【ソウル聯合ニュース】韓国大統領室は31日、ソウルの繁華街・梨泰院で29日夜に起きた雑踏事故の対応に重点を置いて会議を行った。同室は、警察や地方自治体など当局のずさんな安全管理が被害を拡大したとの一部の指摘に対して「(事故の)収拾が優先」とのスタンスだ。

 これに先立ち、尹錫悦(ユン・ソクヨル)大統領は前日発表した談話で「国政の最優先順位を事故の収拾と後続措置に置く」方針を明らかにした。

 談話の発表後に事故現場を訪問し、中央災難(災害)安全対策本部の会議を主宰した尹大統領は、大統領室で首席秘書官らと随時会議を開いて状況を点検した。

 31日午前にはソウル市庁前のソウル広場に設けられた政府の合同焼香所を訪れて犠牲者を追悼した後、拡大定例会合を開いて関係官庁に積極的な協力を呼びかけた。

 一部では、今回の事故は事前に予想できたとの指摘も出ている。

 事故当日は10万人を超える人が集まるとの見通しだったにもかかわらず警察が現場に配置した人数はわずか137人にとどまり、性犯罪や薬物犯罪など治安管理のみに集中したとされる。

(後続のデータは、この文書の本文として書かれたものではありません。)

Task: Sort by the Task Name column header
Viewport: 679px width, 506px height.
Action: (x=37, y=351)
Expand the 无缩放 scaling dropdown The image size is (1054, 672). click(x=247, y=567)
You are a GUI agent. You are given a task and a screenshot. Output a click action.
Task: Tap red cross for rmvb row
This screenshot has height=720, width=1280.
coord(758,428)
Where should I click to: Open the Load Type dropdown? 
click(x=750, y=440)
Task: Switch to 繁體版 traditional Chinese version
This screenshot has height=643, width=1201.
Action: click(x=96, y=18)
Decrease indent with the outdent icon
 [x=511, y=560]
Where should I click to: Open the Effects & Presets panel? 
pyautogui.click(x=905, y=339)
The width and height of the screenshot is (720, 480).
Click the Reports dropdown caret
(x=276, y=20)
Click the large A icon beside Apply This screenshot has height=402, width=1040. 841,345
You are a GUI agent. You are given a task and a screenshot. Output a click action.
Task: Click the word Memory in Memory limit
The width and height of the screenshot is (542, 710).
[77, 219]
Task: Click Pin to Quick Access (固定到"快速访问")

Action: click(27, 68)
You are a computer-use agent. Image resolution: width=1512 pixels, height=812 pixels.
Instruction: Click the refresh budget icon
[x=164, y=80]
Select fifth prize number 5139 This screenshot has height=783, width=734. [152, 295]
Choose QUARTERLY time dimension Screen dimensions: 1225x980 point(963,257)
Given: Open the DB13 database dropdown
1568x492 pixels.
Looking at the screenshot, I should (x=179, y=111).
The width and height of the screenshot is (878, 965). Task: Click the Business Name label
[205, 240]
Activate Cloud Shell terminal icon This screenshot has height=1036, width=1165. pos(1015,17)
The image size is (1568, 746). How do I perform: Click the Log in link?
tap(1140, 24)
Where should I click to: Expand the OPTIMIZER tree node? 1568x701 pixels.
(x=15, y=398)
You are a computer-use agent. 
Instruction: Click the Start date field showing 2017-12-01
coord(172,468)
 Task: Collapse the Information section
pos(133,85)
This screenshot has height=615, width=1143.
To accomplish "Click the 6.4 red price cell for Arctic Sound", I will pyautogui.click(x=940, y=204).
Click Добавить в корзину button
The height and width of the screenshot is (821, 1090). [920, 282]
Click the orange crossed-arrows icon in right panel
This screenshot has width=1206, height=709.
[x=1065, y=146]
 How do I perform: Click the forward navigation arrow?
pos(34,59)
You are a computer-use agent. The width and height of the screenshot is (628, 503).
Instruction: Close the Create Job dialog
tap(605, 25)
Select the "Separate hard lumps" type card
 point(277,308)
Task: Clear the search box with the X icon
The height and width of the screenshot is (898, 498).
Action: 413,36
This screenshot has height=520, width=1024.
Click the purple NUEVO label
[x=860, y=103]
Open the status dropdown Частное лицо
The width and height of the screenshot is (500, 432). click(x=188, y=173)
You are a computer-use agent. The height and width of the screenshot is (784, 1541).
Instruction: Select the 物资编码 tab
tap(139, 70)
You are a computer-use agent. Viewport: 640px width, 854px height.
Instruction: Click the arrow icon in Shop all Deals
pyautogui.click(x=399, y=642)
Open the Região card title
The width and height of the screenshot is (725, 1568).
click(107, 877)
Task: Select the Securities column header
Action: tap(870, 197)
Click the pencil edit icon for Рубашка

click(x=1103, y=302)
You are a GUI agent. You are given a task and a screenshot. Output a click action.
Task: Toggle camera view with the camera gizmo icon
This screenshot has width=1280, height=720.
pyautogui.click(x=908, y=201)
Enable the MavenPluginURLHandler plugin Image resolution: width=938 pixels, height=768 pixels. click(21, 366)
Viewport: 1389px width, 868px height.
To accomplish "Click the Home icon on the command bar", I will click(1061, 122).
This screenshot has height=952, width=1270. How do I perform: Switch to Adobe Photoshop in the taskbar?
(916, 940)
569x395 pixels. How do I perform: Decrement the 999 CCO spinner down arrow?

 行政安全部の李祥敏(イ・サンミン)長官が前日の会見で「特に憂慮するほど多くの人が集まったわけではない」と発言したことも物議を醸した。

 一方、大統領室は予想のつかない偶発的な事故だったとして、責任論よりも事故への対応に集中する構えだ。

 さらに、「大統領室の竜山への移転に伴う警護・警備需要の増加が現場の人手不足につながった」とする野党関係者の批判に対しては厳正に対応するとの立場だ。

 大統領室の関係者は、聯合ニュースの取材に対し「行政安全部長官の発言は政務的に少し乱暴な面があった」としながらも「防ぐのが難しい事故だったのは事実だ」と述べた。

 別の関係者は「悲劇的な災害を政治的に利用するのは国家的害悪だ」と強調した。